**PROBLEM STATEMENT:** Look at each line of the records and count those with "will" in them. Please answer with the count alone.

**MATERIALS PROVIDED:**
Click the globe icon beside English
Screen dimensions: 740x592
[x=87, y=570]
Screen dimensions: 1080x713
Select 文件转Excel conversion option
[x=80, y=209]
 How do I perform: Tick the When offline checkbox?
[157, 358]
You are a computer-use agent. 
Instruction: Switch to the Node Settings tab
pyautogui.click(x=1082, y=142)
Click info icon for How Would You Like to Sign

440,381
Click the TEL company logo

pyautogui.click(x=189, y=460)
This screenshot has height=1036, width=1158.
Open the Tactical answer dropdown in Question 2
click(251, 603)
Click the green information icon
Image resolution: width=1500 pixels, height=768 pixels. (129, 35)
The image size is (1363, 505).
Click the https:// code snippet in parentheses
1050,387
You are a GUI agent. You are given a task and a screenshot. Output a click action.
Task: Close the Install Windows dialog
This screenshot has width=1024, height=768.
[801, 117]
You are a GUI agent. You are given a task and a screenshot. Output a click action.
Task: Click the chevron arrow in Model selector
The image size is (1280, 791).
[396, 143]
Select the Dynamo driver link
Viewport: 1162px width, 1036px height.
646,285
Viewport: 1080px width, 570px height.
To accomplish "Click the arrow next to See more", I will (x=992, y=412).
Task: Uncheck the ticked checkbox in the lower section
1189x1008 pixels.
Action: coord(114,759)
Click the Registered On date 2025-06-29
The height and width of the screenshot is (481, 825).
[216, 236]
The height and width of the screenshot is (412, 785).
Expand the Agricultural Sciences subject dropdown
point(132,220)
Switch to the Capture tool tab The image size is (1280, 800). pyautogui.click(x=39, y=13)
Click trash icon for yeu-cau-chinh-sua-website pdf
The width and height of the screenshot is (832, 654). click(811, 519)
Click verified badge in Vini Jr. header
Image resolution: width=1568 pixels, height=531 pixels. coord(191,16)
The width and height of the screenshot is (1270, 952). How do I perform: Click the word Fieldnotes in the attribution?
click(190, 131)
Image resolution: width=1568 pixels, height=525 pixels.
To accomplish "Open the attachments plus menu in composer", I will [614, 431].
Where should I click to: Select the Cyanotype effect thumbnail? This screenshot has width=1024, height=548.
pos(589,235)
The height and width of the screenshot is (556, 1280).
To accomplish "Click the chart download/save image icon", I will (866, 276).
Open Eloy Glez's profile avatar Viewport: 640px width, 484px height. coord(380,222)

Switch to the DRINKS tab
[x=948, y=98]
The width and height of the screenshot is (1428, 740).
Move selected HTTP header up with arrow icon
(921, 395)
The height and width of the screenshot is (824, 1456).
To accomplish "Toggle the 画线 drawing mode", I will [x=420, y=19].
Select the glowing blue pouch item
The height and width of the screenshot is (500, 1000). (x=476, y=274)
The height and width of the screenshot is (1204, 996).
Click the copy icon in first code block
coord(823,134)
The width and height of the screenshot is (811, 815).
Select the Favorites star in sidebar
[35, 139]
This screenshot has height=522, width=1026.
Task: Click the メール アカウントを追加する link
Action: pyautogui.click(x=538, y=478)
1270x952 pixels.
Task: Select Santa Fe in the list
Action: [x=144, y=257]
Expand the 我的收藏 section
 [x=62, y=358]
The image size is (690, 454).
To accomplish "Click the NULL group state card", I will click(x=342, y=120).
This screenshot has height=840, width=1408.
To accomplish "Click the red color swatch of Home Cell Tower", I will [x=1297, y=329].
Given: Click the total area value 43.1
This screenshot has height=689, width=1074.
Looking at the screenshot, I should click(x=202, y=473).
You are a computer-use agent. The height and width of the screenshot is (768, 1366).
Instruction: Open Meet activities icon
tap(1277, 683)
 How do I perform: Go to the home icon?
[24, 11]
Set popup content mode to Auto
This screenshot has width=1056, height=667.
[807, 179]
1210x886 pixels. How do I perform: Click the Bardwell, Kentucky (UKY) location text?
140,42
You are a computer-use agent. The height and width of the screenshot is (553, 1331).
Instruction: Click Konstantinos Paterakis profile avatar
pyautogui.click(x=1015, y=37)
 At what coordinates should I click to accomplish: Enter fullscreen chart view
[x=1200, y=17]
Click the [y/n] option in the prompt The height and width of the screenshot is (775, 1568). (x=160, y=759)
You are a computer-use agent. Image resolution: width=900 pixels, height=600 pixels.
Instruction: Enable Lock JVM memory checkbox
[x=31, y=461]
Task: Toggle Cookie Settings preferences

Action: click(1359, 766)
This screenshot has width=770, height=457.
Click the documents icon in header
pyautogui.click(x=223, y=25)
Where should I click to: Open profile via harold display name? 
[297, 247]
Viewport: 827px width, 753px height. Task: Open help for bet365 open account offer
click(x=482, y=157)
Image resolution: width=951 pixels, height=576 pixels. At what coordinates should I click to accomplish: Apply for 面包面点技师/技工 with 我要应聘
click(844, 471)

**TASK RESULT:** 6